● Work request: Only the lines from the one that contains "Where should I click to: Share" through the last line of the records should appear, each printed exactly as it is.

● Extracted entries:

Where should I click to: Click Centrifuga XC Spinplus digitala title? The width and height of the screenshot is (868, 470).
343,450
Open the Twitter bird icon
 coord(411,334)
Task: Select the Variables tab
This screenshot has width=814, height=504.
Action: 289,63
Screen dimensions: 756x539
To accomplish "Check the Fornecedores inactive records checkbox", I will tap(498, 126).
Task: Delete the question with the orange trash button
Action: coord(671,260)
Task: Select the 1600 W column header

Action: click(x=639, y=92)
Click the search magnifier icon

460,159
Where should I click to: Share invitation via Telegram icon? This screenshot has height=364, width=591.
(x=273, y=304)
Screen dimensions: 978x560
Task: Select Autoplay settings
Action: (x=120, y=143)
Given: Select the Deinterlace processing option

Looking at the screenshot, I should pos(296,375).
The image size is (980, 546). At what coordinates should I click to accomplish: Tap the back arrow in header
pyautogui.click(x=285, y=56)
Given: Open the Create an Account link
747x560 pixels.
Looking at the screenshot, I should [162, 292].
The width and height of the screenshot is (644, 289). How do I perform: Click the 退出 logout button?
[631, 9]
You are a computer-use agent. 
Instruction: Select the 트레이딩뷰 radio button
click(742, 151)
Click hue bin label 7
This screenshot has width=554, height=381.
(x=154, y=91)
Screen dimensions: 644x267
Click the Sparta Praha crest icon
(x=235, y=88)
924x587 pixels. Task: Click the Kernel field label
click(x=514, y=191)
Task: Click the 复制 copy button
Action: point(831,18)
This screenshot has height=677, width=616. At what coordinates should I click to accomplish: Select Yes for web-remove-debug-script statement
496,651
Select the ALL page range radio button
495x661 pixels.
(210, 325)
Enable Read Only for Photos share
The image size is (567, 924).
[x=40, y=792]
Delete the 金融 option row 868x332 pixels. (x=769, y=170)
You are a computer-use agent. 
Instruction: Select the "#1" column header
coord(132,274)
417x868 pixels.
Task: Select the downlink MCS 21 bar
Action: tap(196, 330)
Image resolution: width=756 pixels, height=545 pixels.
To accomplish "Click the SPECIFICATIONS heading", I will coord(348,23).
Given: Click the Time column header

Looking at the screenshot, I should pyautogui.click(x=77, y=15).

● Solved problem:
Where should I click to: Share invitation via Telegram icon? This screenshot has height=364, width=591.
(x=273, y=304)
Screen dimensions: 978x560
Task: Select Autoplay settings
Action: (x=120, y=143)
Given: Select the Deinterlace processing option

Looking at the screenshot, I should pos(296,375).
The image size is (980, 546). At what coordinates should I click to accomplish: Tap the back arrow in header
pyautogui.click(x=285, y=56)
Given: Open the Create an Account link
747x560 pixels.
Looking at the screenshot, I should [162, 292].
The width and height of the screenshot is (644, 289). How do I perform: Click the 退出 logout button?
[631, 9]
You are a computer-use agent. 
Instruction: Select the 트레이딩뷰 radio button
click(742, 151)
Click hue bin label 7
This screenshot has width=554, height=381.
(x=154, y=91)
Screen dimensions: 644x267
Click the Sparta Praha crest icon
(x=235, y=88)
924x587 pixels. Task: Click the Kernel field label
click(x=514, y=191)
Task: Click the 复制 copy button
Action: point(831,18)
This screenshot has height=677, width=616. At what coordinates should I click to accomplish: Select Yes for web-remove-debug-script statement
496,651
Select the ALL page range radio button
495x661 pixels.
(210, 325)
Enable Read Only for Photos share
The image size is (567, 924).
[x=40, y=792]
Delete the 金融 option row 868x332 pixels. (x=769, y=170)
You are a computer-use agent. 
Instruction: Select the "#1" column header
coord(132,274)
417x868 pixels.
Task: Select the downlink MCS 21 bar
Action: tap(196, 330)
Image resolution: width=756 pixels, height=545 pixels.
To accomplish "Click the SPECIFICATIONS heading", I will coord(348,23).
Given: Click the Time column header

Looking at the screenshot, I should pyautogui.click(x=77, y=15).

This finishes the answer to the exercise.